Chapter : Alphonse Mustang

Cuaca berubah cepat sekali, dan pada malam itu, hujan besar turun mengguyur seluruh Liesenburgh. Petir silih berganti menyambar-nyambar, seolah hendak menerkam mangsanya di bawah sana. Keluarga Elric dan Mustang baru saja menyelesaikan makan malam mereka hari itu. riza dan Trisha keduanya sedang membereskan dapur, sedangkan dua orang bapak, Hohenheim dengan Roy, masih bercakap-cakap sendiri dengan topic mereka.

PRANGG !

Sebuah bunyi keras mengaggetkan mereka semua dari kegiatan yang sedang dilakukan.

"Ada apa !" kedua pria tersebut bergegas ke dapur, di mana suara tersebut berasal.

"RIZA ! Bertahanlah !"

"hey…kenapa?"

"sepertinya….sudah waktunya…." Trisha menjawab, sambil berusaha menyembunyikan tampang panic yang tergambar di wajahnya.

"APA !"

"Jangan hanya bengong di situ saja ! Cepat, cari dokter !"

Hohenheim dan Roy bergegas ke luar mencari bantuan dalam hujan deras. Namun, 15 belas menit kemudian, mereka kembali dengan hasil yang hampa… jembatan penghubung satu-satunya telah putus….

"ba..bagaimana ini !" Roy sudah berteriak-teriak seperti orang gila. "Dia bisa lewat kalau dibiarkan begini terus !"

"Pinako ! Suamiku, coba kalian ke sebelah. Minta bantuan nenek pinako. Aku akan mengurus Riza di sini…"

Nenek pinako, di sebelah rumah mereka, sedang asik-asiknya menikmati secangkir kopi, ketika ketenangannya itu diganggu oleh dua orang pria yang basah kuyup menggedor-gedor pintu rumahnya.

"Pinako ! Cepat kemari ! Darurat !"

Nenek pendek itu segera membukakan pintu untuk mereka, lalu mengiyakan permintaan mereka. Ketiga orang tersebut datang, tepat ketika Trisha sudah tidak lagi dapat mengurus Riza yang semakin kesakitan itu.

Pinako masuk ke kamar dimana Riza sedang berbaring, dan Trisha di sebelahnya, memegang tangannya. Hohenheim dan Roy, kedua pria itu hanya terdiam, stress, takut, cemas, diluar. Edward kecil mereka sudah tertidur, dan tidak terbangun. Itu satu hal yang disyukuri roy, sebab, ia tidak tahu harus menjelaskan apa tentang keadaannya yang seperti ini.

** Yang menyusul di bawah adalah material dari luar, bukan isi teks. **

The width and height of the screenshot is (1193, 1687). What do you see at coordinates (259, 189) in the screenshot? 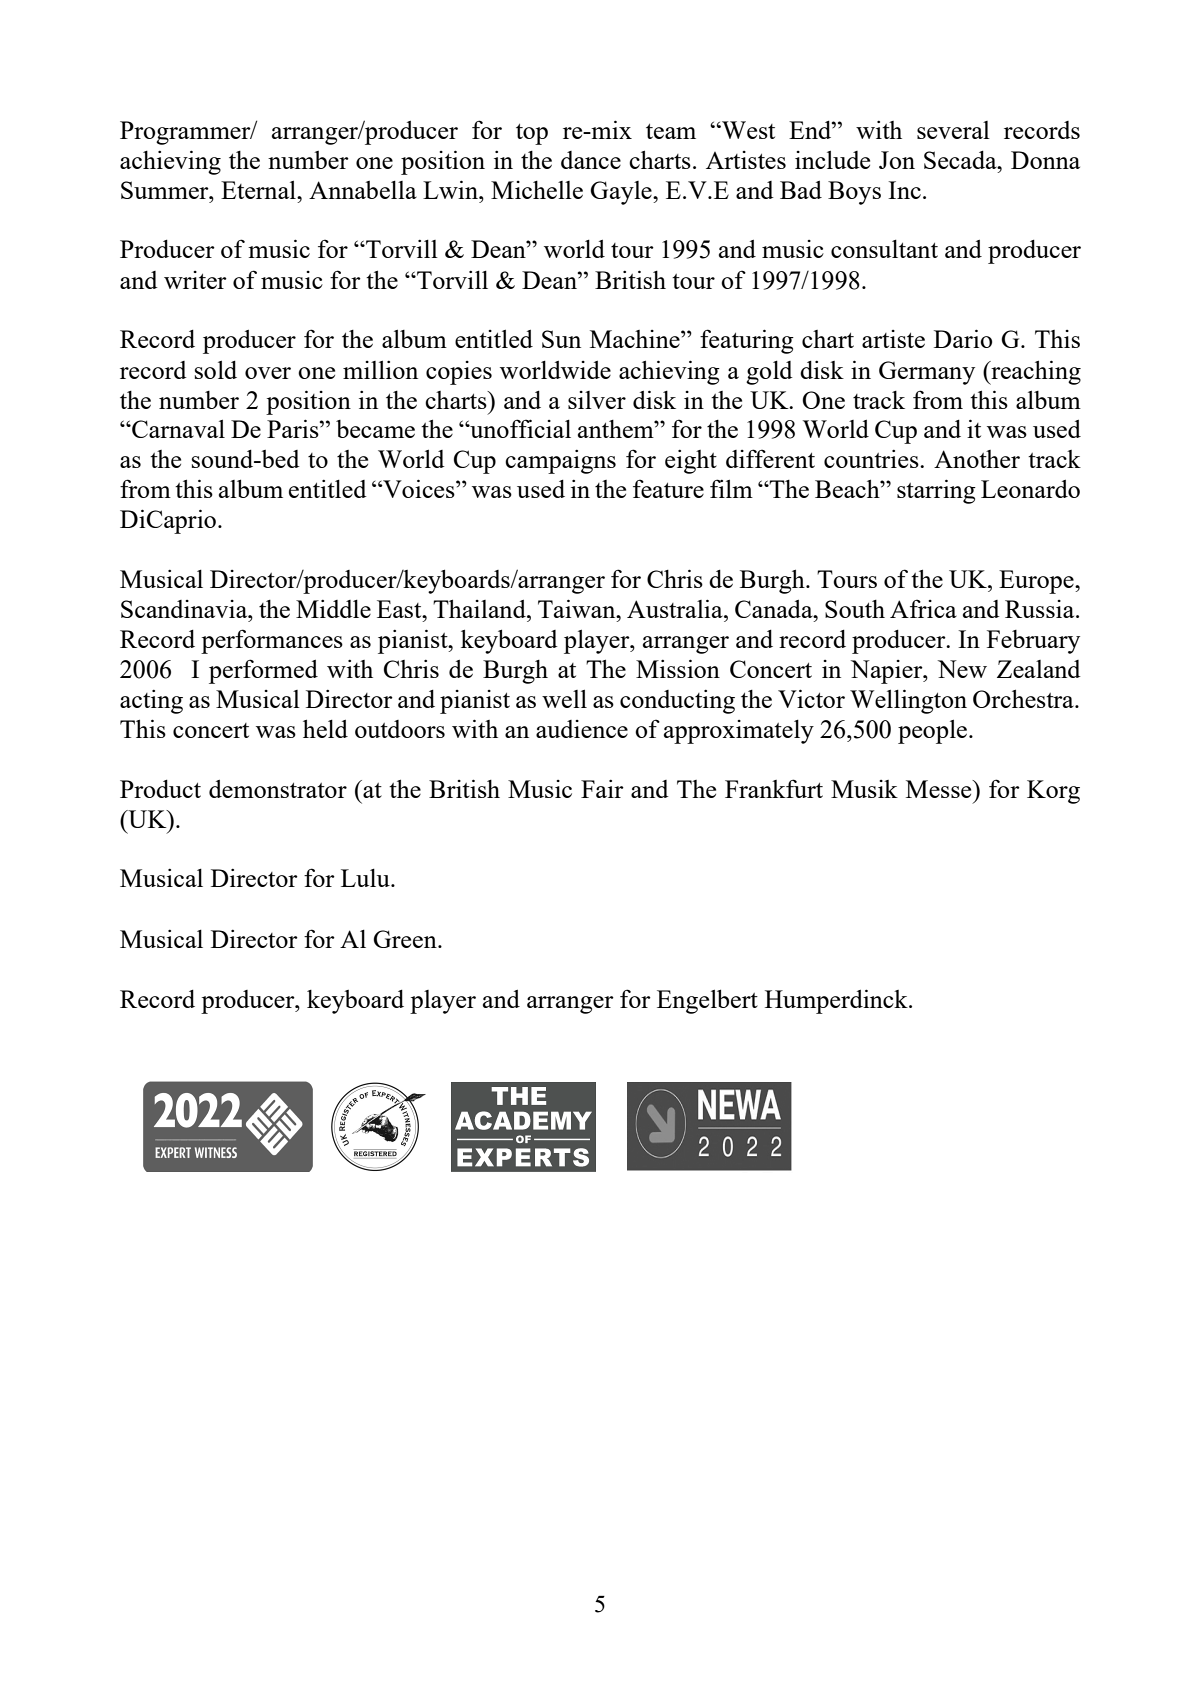
I see `Eternal` at bounding box center [259, 189].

Dari dalam, terdengar teriakan-teriakan Riza, yang menambah kecut di hati roy. Padahal sebelumnya jauh lebih smooth dari kali ini. Jauh. Justru, di pengalamannya yang pertama, ia tidak sebingung sekarang.

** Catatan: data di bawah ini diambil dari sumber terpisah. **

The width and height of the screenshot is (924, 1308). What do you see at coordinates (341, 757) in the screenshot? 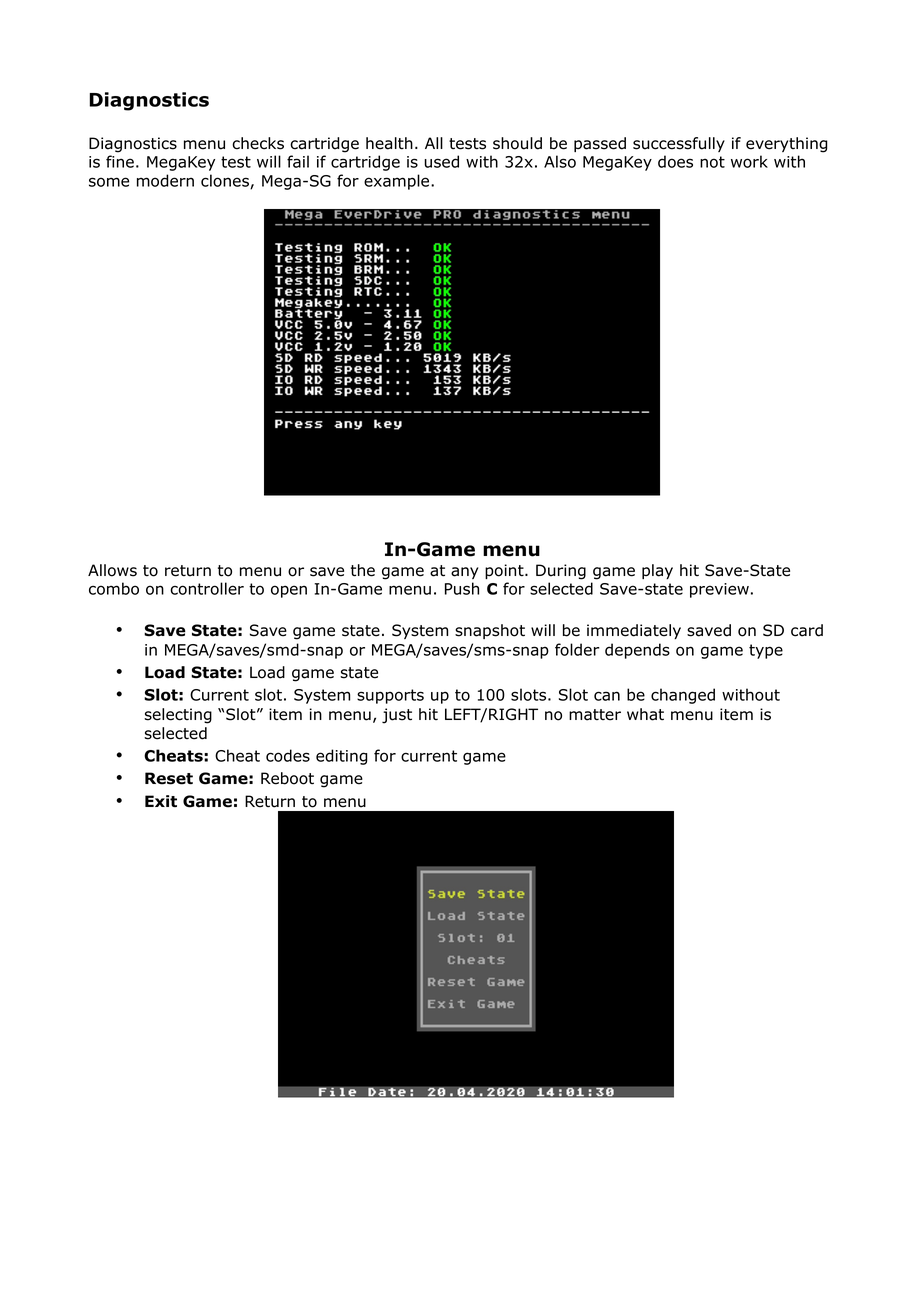
I see `editing` at bounding box center [341, 757].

"… aku takut… cemas sekali…" bisik roy sambil duduk di depan pintu dan mencondongkan badannya ke arah kakinya yang terlipat.

"tidak beda jauh dari yang di sini…."

Kira-kira jam 2 subuh, teriakan-teriakan tersebut berhenti. Kemudian, sebuah tangisan keras mengaung dan melegakan hati roy. Cowok itu segera berlari masuk ke kamar, dan menemui Riza-nya sedang berbaring, dan didalam dekapannya, ada seorang bayi kecil yang sedang menangis.

Roy mengecup kening Riza, kemudian matanya menatap bayi yang baru lahir tersebut.

"Laki-laki. Namanya siapa, roy ?"

"Alphonse. Alphonse Mustang." Ia menamakannya dengan bangga.